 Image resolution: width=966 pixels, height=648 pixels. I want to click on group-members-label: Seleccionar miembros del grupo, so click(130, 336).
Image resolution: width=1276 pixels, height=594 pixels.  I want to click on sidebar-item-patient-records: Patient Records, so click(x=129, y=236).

● ● ● ● ●

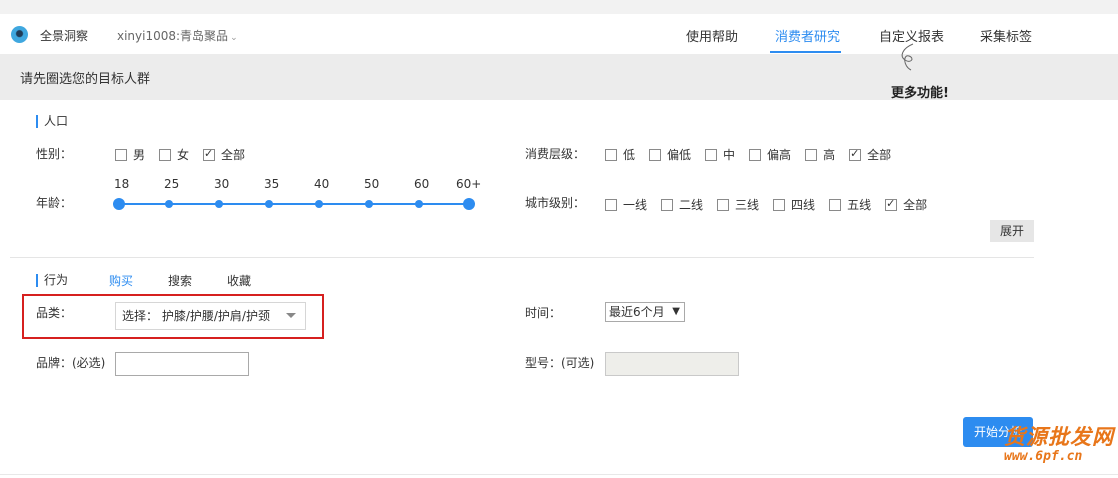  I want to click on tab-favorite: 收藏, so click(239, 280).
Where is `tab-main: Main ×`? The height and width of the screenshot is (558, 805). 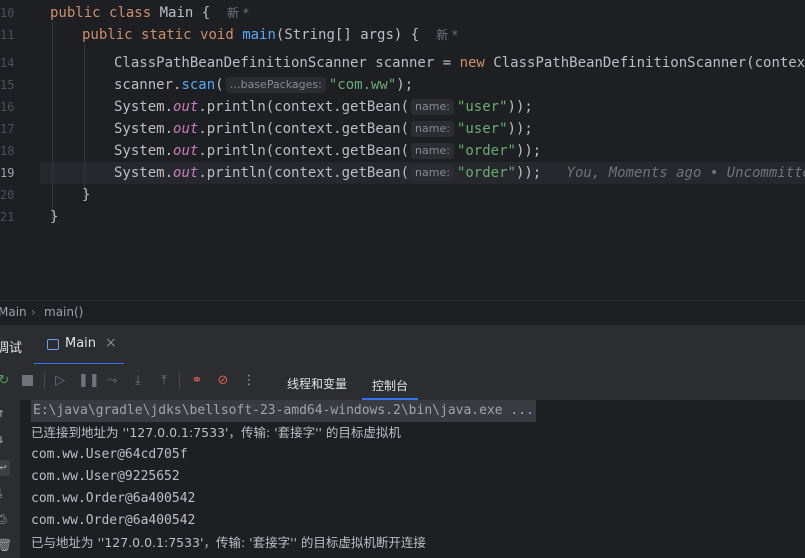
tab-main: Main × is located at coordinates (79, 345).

● ● ● ● ●

**ACTIVITY**
Express the lines from the one containing "is (558, 805)." through the one containing "tab-main: Main × is", inclusive, as a JSON list of strings with one string per line, leaving out blank lines and omitting the pictures.

**WRITTEN SOLUTION**
[
  "Where is `tab-main: Main ×`? The height and width of the screenshot is (558, 805). ",
  "tab-main: Main × is located at coordinates (79, 345)."
]